[Task data Boundary: Start]

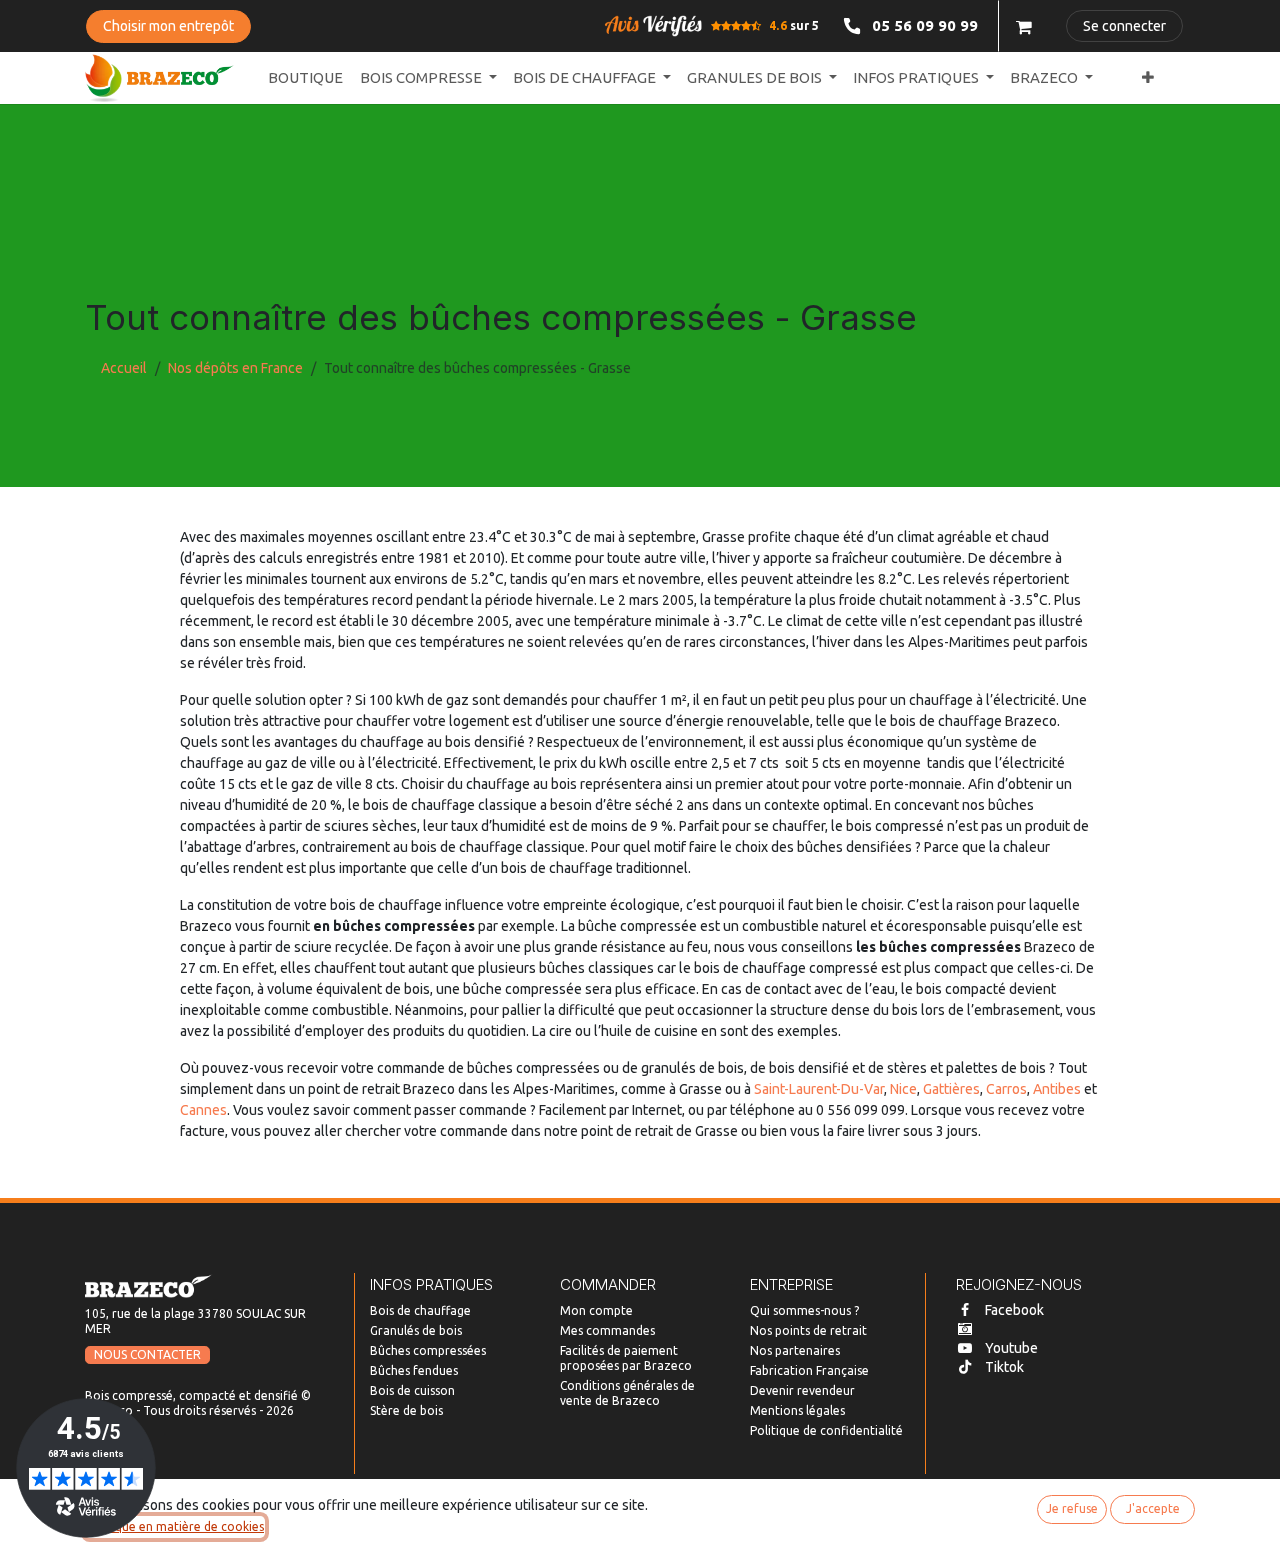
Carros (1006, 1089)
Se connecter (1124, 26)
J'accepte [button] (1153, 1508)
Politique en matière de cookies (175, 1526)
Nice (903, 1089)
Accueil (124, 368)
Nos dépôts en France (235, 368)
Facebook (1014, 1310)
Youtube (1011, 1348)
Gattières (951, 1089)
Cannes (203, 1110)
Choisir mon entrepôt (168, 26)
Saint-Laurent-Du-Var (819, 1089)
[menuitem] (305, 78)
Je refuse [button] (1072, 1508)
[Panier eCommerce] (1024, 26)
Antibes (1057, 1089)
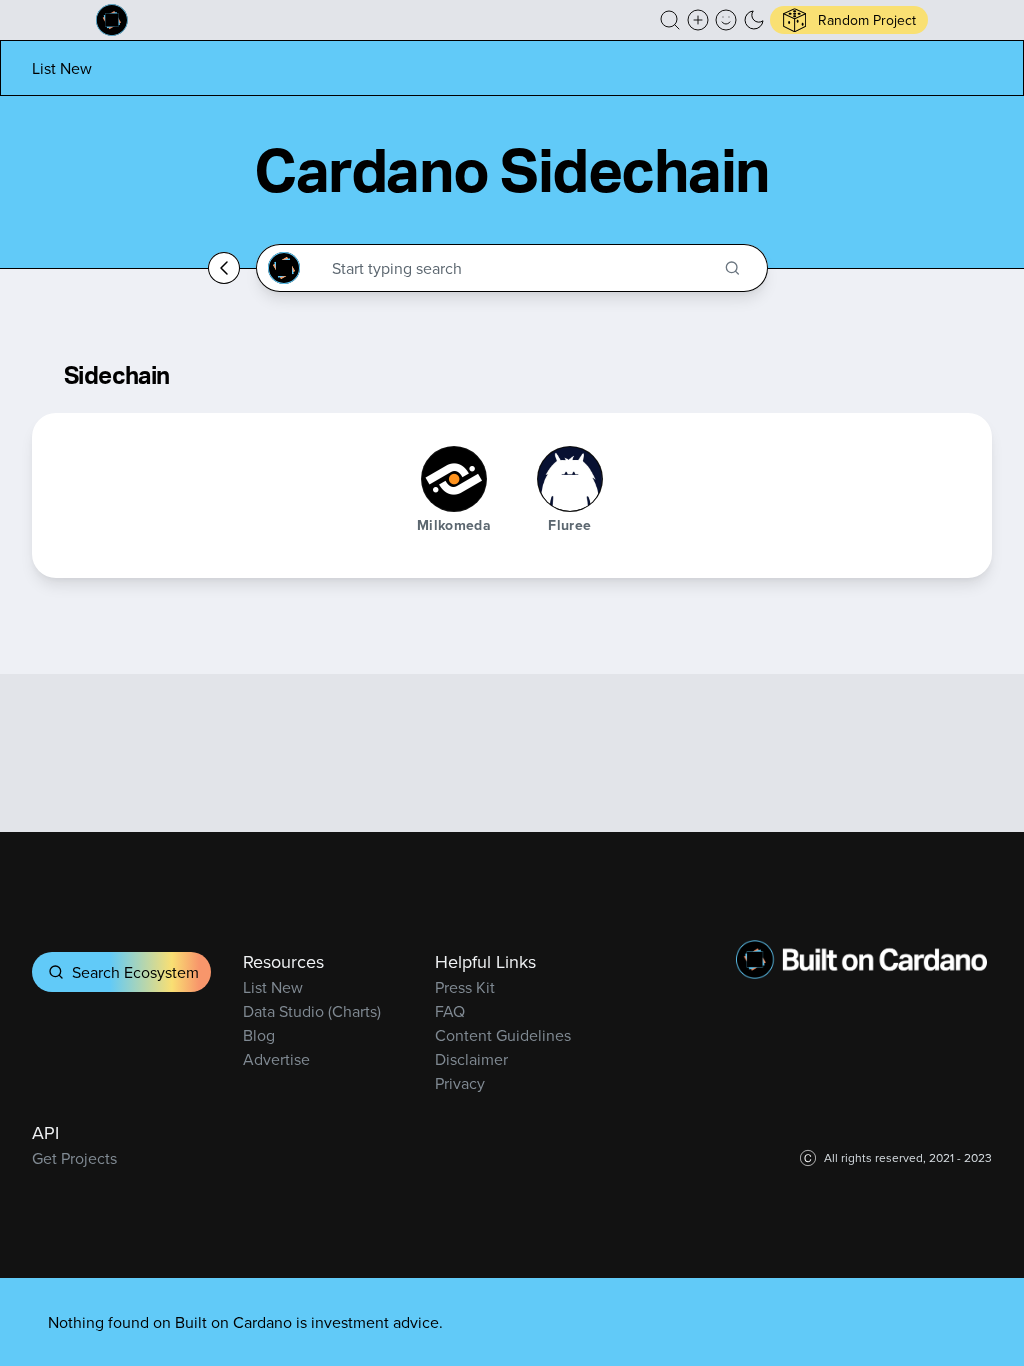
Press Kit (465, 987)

[Task data Boundary: End]

Transcribe each entry exactly; images stay out.

> **Answer for this exercise**
Carros (1006, 1089)
Se connecter (1124, 26)
J'accepte [button] (1153, 1508)
Politique en matière de cookies (175, 1526)
Nice (903, 1089)
Accueil (124, 368)
Nos dépôts en France (235, 368)
Facebook (1014, 1310)
Youtube (1011, 1348)
Gattières (951, 1089)
Cannes (203, 1110)
Choisir mon entrepôt (168, 26)
Saint-Laurent-Du-Var (819, 1089)
[menuitem] (305, 78)
Je refuse [button] (1072, 1508)
[Panier eCommerce] (1024, 26)
Antibes (1057, 1089)
Press Kit (465, 987)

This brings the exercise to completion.